All settings can come from environment variables (preferred for Docker) or config/server.json / config/db_config.json (which the admin UI rewrites).
| Variable | Default | Description |
|---|---|---|
DATABASE_URL |
sqlite under database/ |
SQLAlchemy connection string |
SECRET_KEY |
(must be set) | Flask session / CSRF secret |
GUNICORN_WORKERS |
3 |
Worker process count (Docker only) |
GUNICORN_TIMEOUT |
120 |
Request timeout in seconds (Docker only) |
APP_HOST_PORT |
5772 |
Host-side port the app container listens on (compose only) |
LISTEN_ADDR |
0.0.0.0 |
Host bind address (use 127.0.0.1 to restrict to loopback) |
SITE_ADDRESS |
:80 |
Caddy site address (only with --profile caddy) |
ACME_EMAIL |
(empty) | Let's Encrypt registration email (Caddy only) |
POSTGRES_USER |
uwebia |
Postgres role used by the db service |
POSTGRES_PASSWORD |
(must be set) | Postgres password |
POSTGRES_DB |
uwebia |
Postgres database name |
Can't connect to the database. Check docker compose logs db for the actual Postgres error. The most common cause is a POSTGRES_PASSWORD change after the volume was initialized — Postgres uses the password from the first boot and ignores later env changes. Wipe the volume to reset: docker compose down && docker volume rm uwebia_db_data.
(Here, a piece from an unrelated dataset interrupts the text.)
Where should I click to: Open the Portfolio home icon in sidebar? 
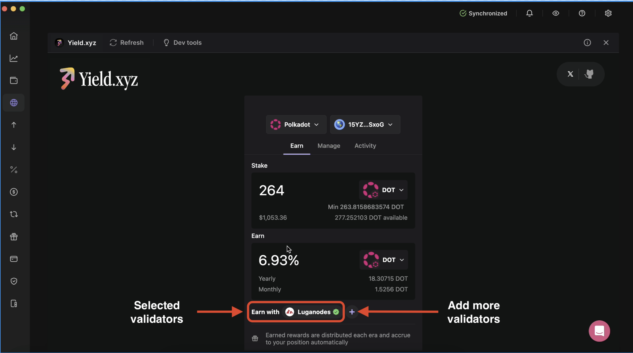click(14, 36)
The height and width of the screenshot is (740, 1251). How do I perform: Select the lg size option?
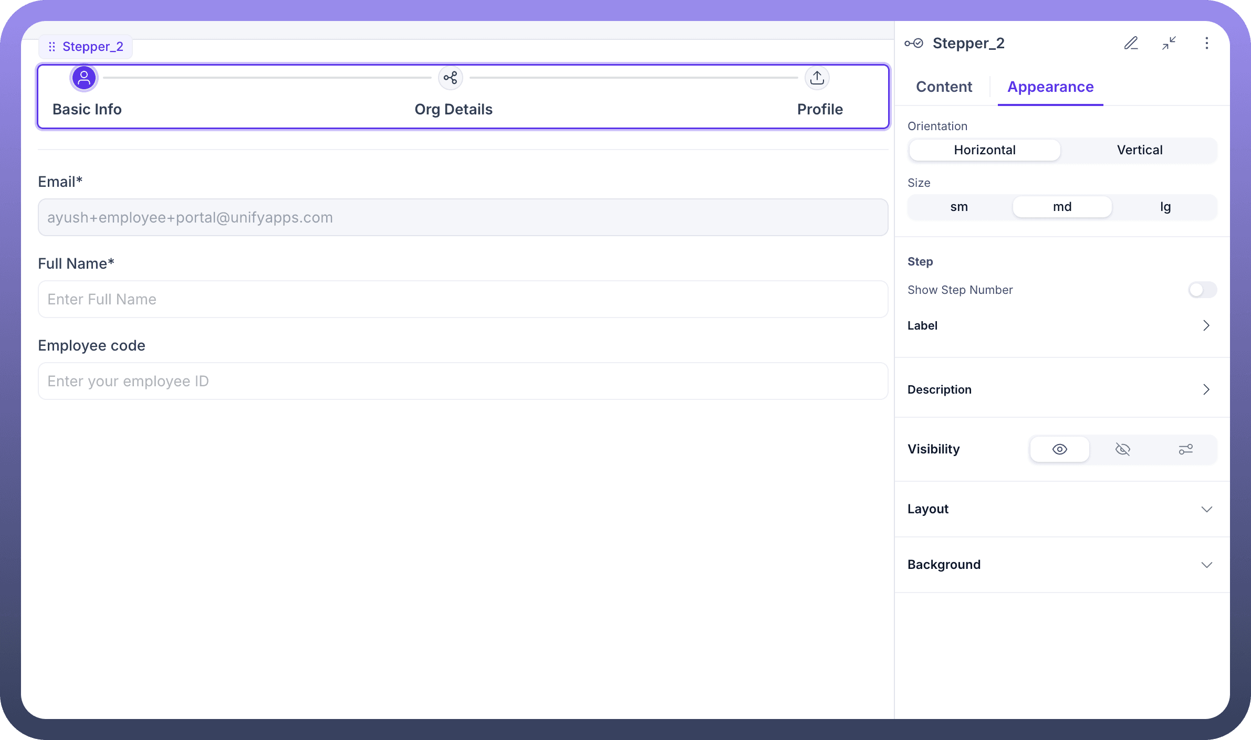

Uploads disappear after docker compose up. You're missing the uploads_data volume or have a bind-mount of the local ./static directory shadowing it. Check the volumes: block under the app service.
Admin UI changes (DB URL, server config) revert on rebuild. The config_data volume isn't mounted. The app writes config/server.json and config/db_config.json at runtime — they must persist.
Mobile URL bar shows the wrong color. This is theme-color getting cached by iOS Safari's bfcache. Reload without cache (long-press the reload button → Reload Without Content Blockers), or force-quit and reopen Safari.